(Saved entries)
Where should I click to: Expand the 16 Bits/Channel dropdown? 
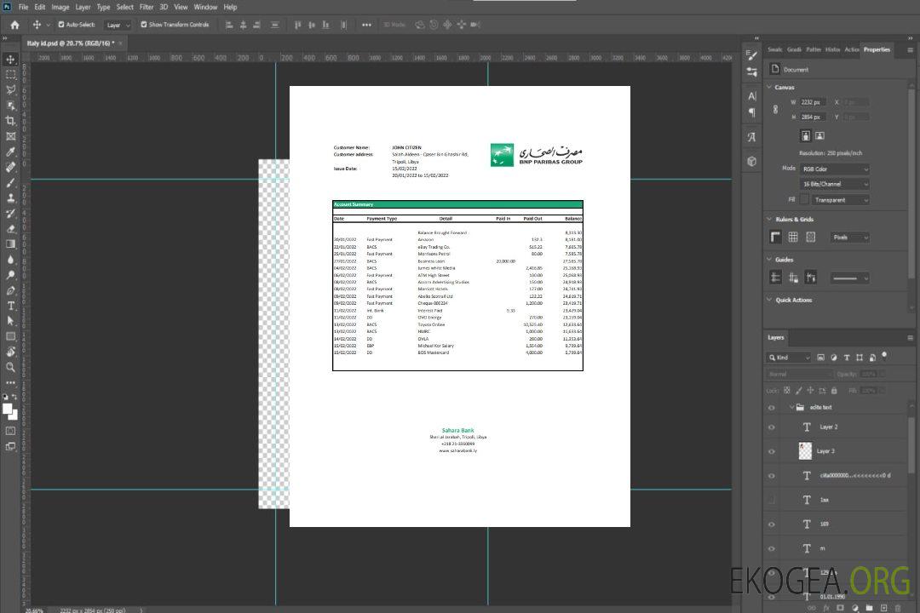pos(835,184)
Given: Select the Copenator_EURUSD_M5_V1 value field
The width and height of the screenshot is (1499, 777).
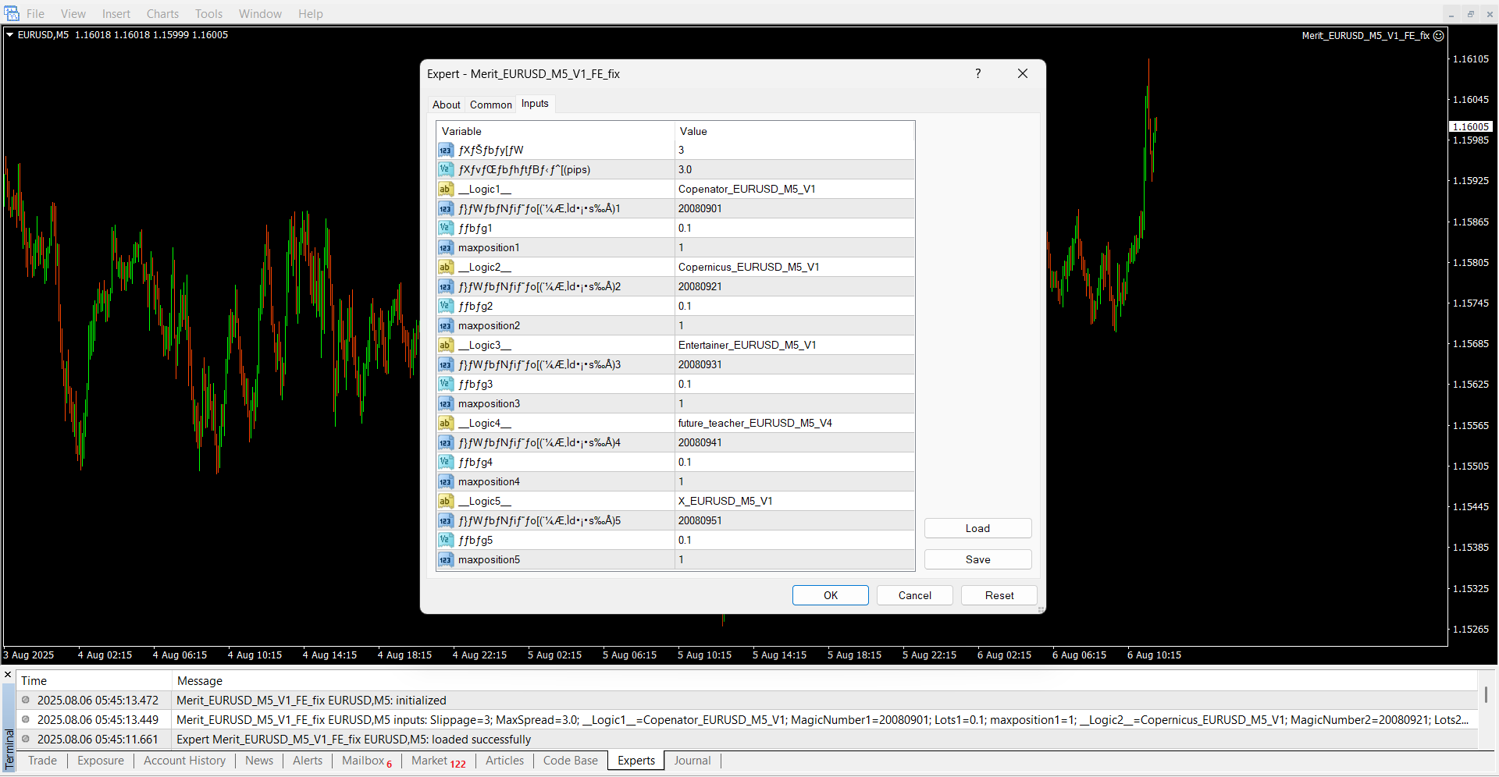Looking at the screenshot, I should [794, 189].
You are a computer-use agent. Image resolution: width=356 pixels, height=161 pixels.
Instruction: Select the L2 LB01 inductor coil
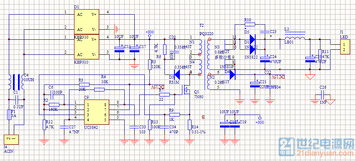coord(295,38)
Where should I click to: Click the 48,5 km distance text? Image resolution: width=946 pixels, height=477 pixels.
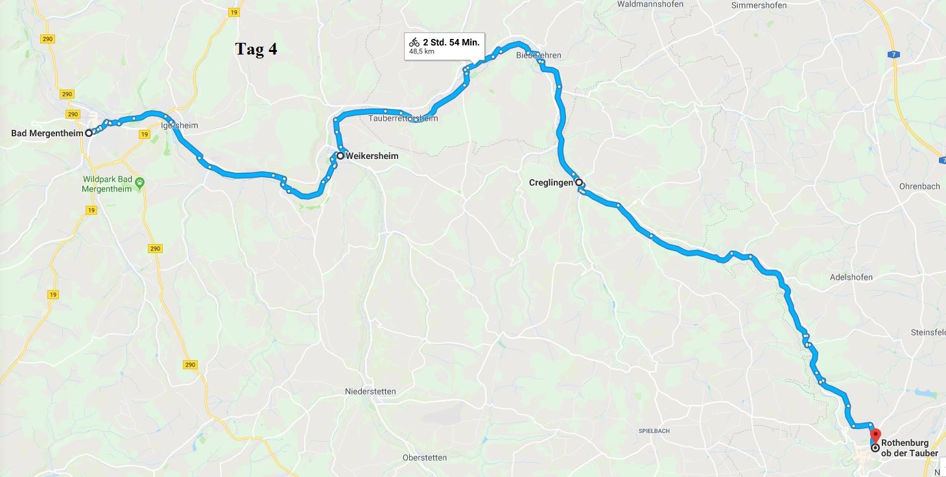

▶ _Brief_
An exact restatement of the entries above is needed; no picture may appear in it.

▶ _Solution to this problem_
Where should I click to: Expand the 16 Bits/Channel dropdown? 
pos(835,184)
Given: Select the Copenator_EURUSD_M5_V1 value field
The width and height of the screenshot is (1499, 777).
Looking at the screenshot, I should [794, 189].
You are a computer-use agent. Image resolution: width=356 pixels, height=161 pixels.
Instruction: Select the L2 LB01 inductor coil
coord(295,38)
Where should I click to: Click the 48,5 km distance text? Image resolution: width=946 pixels, height=477 pixels.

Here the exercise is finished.